While TAM shows the full theoretical market size, SAM answers the question:
“How much of this market can we actually reach and sell to, given our current offerings and resources?”
SAM takes into account factors like:
- Geographic Reach: Markets or regions where the company operates or can legally sell.
 - Product or Service Applicability: Segments that align with the company’s current product features and value proposition.
 - Target Customer Segments: Specific industries, demographics, or firmographics that the company is equipped to serve.
 - Distribution & Operational Capacity: Whether the business has the infrastructure, partnerships, or staffing to support sales and delivery.
 
SAM is a critical intermediate step between TAM (Total Addressable Market) and SOM (Share of Market), providing a more actionable view of market opportunity for strategic planning, forecasting, and prioritization.

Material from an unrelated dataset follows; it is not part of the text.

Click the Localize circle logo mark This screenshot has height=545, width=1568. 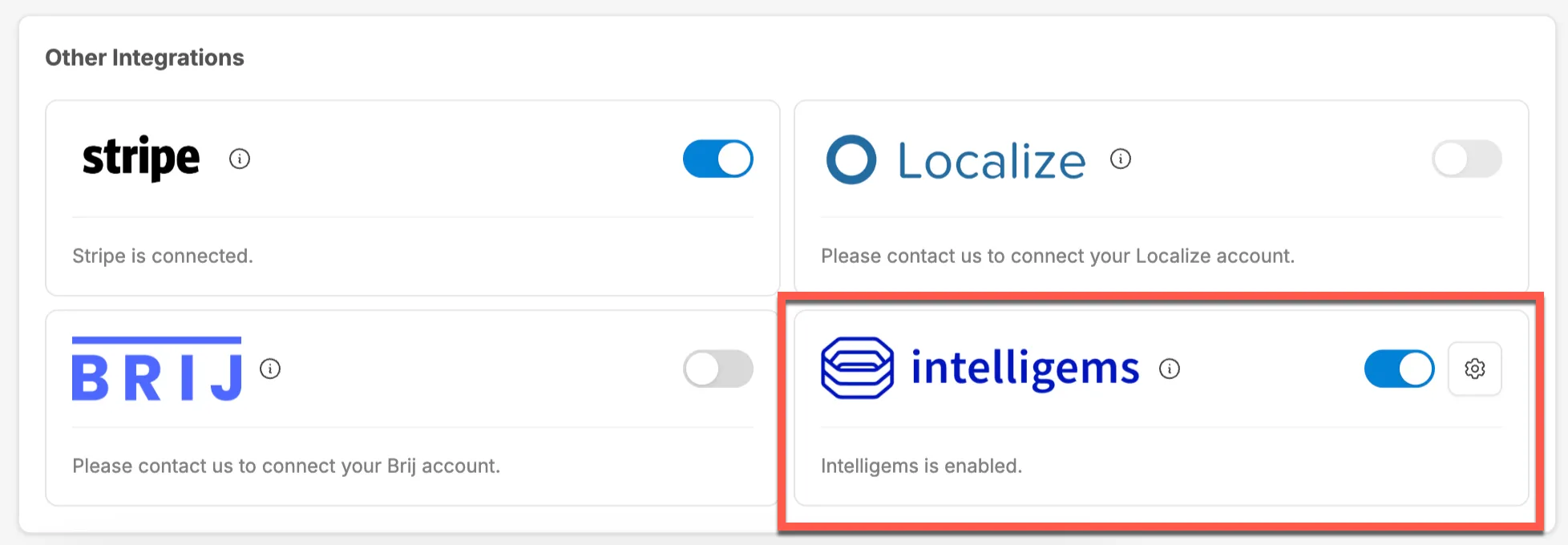click(x=851, y=159)
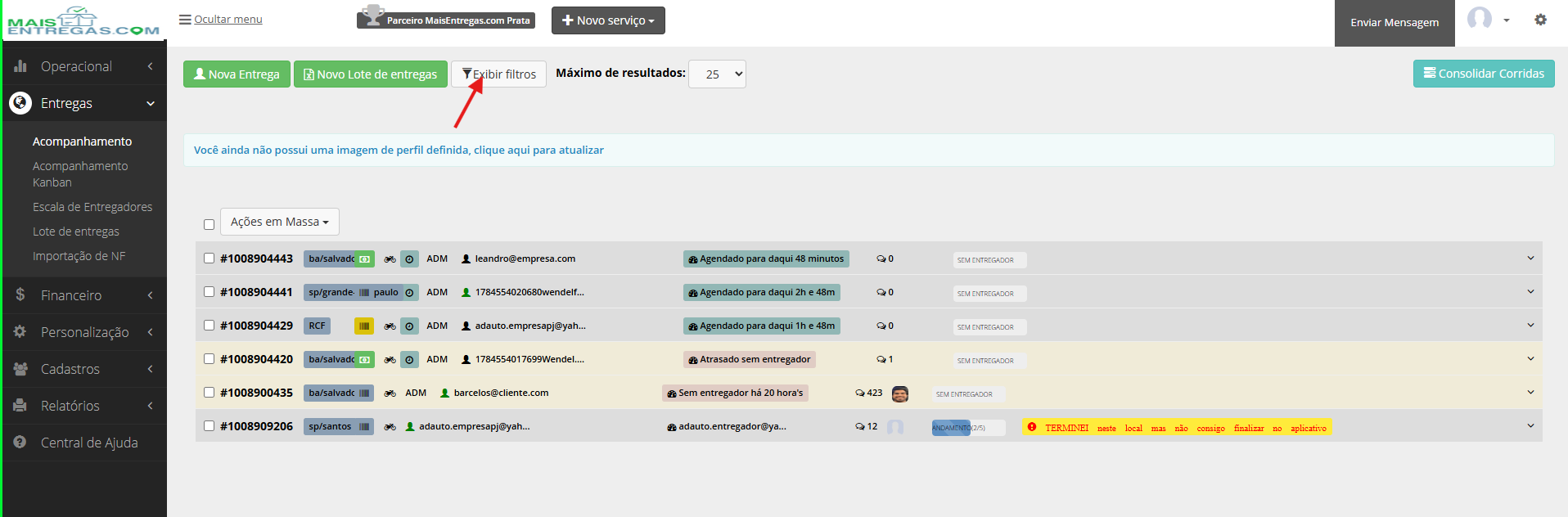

Example: Imagine a telehealth software company with a TAM of $800 million across all licensed medical providers in the U.S. However, the company’s platform currently supports only English-speaking clinics in urban areas and specializes in mental health practices. Based on these constraints, the SAM might be $250 million—representing the specific segment they can actually target and serve today.
Why SAM matters:
- Strategic Focus: Helps businesses prioritize markets and customer segments with the highest potential impact.
 - Realistic Forecasting: Provides a grounded basis for setting achievable revenue and market share goals.
 - Market Entry Decisions: Informs go-to-market strategies and expansion planning by clarifying which parts of the market are currently accessible.
 - Resource Allocation: Guides marketing, sales, and product investment toward the most reachable opportunities.
 - Investor Communication: Demonstrates a thoughtful and data-driven understanding of market opportunity beyond broad TAM numbers.
 
Best practices for calculating SAM:
- Start with TAM: Clearly define the total market, then layer on realistic constraints to narrow the focus.
 - Segment strategically: Break down SAM by geography, vertical, customer type, or product line for more actionable insights.
 - Use reliable data: Combine internal data, market research, and third-party reports to estimate reachable market size accurately.
 - Revisit regularly: As the company expands capabilities (e.g., launches new features or enters new regions), SAM should be recalculated to reflect the broader reach.
 - Avoid underestimation: While SAM is narrower than TAM, it should still reflect ambitious but realistic opportunities—not just the current customer base.
 
Pro Tip: SAM often evolves over time. As companies expand product offerings, geographic coverage, or operational capacity, their SAM grows too. This makes SAM a valuable metric not only for assessing current opportunity but also for planning future market expansion.